Sealos does not set standards on its own but strictly follows mature systems and de facto standards, ensuring high compatibility with the entire cloud-native ecosystem. All cloud-native applications can run safely on Sealos, and even some non-productized applications can be run through Sealos' terminal. Our compatibility is built on full support for Kubernetes, with enhanced security measures.

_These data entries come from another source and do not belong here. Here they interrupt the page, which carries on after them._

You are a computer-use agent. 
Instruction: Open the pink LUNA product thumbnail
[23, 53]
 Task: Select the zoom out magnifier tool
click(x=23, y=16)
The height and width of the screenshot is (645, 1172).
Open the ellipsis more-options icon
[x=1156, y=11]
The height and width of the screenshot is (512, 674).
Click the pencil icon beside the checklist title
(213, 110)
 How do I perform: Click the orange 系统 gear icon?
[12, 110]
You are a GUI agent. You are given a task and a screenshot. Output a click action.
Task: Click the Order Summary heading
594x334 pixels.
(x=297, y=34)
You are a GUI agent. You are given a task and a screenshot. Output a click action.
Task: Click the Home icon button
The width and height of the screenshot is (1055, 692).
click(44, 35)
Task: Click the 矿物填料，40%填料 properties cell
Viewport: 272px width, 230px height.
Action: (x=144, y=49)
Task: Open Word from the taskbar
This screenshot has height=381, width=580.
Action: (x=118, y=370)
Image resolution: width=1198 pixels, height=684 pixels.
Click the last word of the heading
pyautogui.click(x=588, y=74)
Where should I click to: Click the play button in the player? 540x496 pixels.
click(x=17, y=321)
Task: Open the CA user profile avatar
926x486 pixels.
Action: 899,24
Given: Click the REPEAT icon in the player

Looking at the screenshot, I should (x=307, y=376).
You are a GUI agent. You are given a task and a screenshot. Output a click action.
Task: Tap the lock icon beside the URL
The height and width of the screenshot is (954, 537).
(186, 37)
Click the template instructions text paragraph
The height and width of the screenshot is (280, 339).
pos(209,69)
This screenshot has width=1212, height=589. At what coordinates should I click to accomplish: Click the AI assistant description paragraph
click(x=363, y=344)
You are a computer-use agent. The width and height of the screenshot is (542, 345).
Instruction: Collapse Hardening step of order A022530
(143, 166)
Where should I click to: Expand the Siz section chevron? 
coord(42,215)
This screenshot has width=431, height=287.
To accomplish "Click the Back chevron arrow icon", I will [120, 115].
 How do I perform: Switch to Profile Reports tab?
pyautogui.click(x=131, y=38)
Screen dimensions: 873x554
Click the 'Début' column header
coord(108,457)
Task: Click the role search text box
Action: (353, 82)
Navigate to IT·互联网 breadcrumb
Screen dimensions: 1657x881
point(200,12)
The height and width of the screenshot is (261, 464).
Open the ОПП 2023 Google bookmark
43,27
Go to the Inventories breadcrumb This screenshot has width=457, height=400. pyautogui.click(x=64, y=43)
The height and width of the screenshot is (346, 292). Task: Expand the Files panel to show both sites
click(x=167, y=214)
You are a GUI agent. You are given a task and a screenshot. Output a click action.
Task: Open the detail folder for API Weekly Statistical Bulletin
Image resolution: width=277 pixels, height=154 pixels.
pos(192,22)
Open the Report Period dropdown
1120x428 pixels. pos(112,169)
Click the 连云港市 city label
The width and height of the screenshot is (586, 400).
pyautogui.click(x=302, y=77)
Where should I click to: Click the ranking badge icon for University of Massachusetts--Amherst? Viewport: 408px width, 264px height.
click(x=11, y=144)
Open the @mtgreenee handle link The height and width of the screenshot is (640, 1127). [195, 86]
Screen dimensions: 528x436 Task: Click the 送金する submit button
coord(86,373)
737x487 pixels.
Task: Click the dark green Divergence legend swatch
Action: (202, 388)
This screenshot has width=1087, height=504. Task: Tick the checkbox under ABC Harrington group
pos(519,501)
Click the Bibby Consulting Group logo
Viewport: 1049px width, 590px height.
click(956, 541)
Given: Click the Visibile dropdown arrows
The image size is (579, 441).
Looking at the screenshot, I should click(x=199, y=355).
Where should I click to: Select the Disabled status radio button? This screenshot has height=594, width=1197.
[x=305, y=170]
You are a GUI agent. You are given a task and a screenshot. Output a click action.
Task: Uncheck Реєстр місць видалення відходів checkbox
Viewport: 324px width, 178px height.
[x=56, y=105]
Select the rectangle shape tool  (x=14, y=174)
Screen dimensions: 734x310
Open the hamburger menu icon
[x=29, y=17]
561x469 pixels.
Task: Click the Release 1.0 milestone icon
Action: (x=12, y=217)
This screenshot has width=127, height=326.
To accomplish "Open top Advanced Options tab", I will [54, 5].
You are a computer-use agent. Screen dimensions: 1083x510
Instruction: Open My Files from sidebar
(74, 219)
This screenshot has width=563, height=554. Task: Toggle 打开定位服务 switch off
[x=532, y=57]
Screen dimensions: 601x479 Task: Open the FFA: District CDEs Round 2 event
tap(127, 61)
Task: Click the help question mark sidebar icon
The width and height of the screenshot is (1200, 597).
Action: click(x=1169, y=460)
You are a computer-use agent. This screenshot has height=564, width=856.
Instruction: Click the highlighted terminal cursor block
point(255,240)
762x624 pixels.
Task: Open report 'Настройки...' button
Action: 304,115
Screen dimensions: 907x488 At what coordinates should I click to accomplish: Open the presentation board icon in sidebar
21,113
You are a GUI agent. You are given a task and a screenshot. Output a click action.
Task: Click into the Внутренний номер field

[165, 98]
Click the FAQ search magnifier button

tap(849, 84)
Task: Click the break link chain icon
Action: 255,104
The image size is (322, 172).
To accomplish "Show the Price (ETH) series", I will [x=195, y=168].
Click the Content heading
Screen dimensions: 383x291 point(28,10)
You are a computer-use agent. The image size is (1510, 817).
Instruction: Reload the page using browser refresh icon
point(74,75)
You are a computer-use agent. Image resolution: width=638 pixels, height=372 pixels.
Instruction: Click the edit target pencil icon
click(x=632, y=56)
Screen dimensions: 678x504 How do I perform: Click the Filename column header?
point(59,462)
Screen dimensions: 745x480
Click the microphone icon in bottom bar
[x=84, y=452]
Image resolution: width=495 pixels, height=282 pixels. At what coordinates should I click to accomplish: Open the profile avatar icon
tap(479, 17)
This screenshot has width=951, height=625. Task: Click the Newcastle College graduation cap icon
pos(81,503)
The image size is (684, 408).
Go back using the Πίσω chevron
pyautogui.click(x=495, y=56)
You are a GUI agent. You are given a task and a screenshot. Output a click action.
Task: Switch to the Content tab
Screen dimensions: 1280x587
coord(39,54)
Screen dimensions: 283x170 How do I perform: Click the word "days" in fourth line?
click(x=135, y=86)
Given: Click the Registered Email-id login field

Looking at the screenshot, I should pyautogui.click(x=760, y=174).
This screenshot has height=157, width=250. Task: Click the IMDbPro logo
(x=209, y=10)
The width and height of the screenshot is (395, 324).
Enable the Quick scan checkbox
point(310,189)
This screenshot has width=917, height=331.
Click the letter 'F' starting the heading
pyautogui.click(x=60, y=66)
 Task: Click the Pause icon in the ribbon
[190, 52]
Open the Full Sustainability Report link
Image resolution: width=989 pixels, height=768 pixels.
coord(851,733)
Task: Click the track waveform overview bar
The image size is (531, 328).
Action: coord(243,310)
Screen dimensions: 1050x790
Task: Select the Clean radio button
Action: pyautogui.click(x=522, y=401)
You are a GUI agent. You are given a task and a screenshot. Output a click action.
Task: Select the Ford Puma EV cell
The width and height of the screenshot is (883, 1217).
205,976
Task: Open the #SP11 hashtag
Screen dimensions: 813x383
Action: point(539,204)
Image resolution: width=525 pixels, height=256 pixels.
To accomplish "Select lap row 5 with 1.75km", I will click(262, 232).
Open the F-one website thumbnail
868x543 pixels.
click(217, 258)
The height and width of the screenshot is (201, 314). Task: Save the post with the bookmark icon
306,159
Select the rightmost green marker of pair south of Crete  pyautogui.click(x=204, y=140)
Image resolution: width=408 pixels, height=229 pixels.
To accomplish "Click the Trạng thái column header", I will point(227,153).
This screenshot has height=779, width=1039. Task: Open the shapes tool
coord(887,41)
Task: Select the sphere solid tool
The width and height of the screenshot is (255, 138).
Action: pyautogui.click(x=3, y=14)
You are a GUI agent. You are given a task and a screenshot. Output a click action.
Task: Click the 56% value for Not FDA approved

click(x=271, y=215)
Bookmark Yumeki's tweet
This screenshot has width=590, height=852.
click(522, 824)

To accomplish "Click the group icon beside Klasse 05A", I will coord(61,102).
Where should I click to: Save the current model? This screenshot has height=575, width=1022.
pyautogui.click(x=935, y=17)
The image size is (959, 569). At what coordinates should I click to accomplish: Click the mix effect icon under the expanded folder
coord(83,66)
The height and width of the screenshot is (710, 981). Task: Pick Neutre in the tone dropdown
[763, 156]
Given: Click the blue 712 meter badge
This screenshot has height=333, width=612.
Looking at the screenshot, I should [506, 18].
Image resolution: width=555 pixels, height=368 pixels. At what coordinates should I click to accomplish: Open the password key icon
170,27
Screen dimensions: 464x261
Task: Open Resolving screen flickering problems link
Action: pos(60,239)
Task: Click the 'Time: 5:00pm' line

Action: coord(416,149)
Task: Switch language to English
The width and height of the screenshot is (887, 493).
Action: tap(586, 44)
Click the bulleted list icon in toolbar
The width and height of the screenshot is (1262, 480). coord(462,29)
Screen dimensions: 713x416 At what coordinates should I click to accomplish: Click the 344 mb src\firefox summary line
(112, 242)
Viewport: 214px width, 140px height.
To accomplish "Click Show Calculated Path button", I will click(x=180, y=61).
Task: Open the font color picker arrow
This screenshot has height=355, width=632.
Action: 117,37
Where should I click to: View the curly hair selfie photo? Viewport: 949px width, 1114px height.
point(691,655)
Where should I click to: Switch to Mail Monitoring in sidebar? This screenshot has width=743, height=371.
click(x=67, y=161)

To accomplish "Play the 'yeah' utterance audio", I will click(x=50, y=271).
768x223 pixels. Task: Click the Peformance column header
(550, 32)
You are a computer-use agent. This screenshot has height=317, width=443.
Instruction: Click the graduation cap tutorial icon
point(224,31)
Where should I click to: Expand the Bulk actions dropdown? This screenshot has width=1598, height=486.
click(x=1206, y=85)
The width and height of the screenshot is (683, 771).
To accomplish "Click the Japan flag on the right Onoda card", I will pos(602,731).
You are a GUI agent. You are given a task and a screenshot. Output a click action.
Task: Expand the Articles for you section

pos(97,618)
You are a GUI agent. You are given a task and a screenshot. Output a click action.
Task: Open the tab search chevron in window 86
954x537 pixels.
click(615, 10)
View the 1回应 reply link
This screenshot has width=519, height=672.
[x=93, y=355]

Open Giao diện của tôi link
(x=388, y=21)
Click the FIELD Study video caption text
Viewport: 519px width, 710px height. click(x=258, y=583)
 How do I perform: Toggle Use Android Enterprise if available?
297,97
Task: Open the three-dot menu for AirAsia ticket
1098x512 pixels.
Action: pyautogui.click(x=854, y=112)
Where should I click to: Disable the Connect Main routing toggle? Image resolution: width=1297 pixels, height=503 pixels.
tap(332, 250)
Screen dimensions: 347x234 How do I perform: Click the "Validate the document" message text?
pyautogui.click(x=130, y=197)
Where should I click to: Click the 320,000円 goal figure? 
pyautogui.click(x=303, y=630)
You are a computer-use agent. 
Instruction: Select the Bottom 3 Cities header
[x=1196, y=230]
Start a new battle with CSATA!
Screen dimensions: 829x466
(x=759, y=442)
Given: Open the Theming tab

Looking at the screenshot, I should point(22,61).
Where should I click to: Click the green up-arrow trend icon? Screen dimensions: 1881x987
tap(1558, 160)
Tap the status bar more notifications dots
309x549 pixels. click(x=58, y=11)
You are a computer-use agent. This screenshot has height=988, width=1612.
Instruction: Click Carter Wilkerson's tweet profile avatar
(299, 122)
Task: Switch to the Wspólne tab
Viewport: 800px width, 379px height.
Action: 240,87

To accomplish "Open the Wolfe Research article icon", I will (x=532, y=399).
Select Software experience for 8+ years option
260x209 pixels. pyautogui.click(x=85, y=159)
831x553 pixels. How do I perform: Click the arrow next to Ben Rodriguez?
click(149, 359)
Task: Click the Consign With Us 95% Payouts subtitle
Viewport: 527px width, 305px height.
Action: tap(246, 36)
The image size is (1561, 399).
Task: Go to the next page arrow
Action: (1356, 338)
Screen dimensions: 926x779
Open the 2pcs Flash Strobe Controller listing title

In Sealos, to prevent improper operations or inappropriate image downloads from causing catastrophic effects on the entire system, each user's permissions are restricted within their own namespace. This permission management mechanism strengthens the security and stability of enterprise-level cloud operating systems.
Reducing Cloud Costs
Our goal is not just to help you cut costs by 30%—such a target lacks challenge and is too mundane. We aim to minimize the marginal cost of cloud services, ideally to one-tenth of the original cost. How to achieve this? This is the direction we are pursuing. So, how can we achieve this goal?
Redefining Cloud Architecture: Abandoning Traditional Models
First, we must abandon the traditional three-tier architecture model of IaaS, PaaS, and SaaS.
Why give up this classic architecture? The reason is that the traditional layered model no longer meets the current technological developments and market demands. Take IaaS as an example; it simulates hardware like routers, switches, and virtual machines in data centers through software. While this improves scheduling flexibility, it also leads to a sharp increase in software costs. For instance, OpenStack requires a team of dozens of people to maintain its stability, directly resulting in high software costs. In the past, this approach seemed necessary to improve resource utilization, but now, from an application perspective, many applications don't care if they run in a separate VPC during operation.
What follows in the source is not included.